§ **WHAT YOU SHOULD DO**
For the word "computer", tally the lines of the data that contain it and give the tally alone.

§ **Stored data entries**
_ _ _ _ _
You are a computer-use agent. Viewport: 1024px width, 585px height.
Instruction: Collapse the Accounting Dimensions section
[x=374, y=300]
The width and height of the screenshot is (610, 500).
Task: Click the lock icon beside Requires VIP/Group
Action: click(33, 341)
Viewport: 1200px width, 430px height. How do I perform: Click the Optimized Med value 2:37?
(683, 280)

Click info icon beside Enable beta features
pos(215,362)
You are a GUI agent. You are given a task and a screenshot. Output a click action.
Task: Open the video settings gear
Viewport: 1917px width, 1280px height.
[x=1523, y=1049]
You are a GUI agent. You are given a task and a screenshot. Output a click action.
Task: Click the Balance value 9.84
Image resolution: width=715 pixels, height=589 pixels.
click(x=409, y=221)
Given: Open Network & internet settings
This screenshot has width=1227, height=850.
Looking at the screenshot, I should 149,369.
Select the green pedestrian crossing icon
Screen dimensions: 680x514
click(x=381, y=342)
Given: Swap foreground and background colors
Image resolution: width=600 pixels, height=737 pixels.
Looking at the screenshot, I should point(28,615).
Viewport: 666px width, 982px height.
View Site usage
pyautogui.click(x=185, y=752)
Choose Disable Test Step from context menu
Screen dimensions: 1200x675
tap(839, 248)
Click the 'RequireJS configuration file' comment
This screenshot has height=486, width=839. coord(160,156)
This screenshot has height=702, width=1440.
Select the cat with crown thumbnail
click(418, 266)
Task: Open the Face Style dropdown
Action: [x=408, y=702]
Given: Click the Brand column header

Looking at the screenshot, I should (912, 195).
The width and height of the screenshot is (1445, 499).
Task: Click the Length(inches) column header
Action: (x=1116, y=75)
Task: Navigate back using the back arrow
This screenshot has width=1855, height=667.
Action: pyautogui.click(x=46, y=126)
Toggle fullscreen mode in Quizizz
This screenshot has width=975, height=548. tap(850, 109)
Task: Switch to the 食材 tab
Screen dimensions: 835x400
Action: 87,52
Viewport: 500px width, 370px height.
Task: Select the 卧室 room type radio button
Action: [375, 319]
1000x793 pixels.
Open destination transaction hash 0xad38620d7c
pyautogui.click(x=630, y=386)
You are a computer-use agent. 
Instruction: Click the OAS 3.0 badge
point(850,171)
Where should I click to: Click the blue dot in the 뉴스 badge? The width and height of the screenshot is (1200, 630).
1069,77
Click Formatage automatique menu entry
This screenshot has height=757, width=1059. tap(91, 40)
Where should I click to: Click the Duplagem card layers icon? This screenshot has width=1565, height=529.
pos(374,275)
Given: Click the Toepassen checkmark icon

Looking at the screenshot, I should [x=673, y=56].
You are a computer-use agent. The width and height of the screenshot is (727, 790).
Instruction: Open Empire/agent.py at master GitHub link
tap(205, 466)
_ _ _ _ _
§ **TASK SOLUTION**
3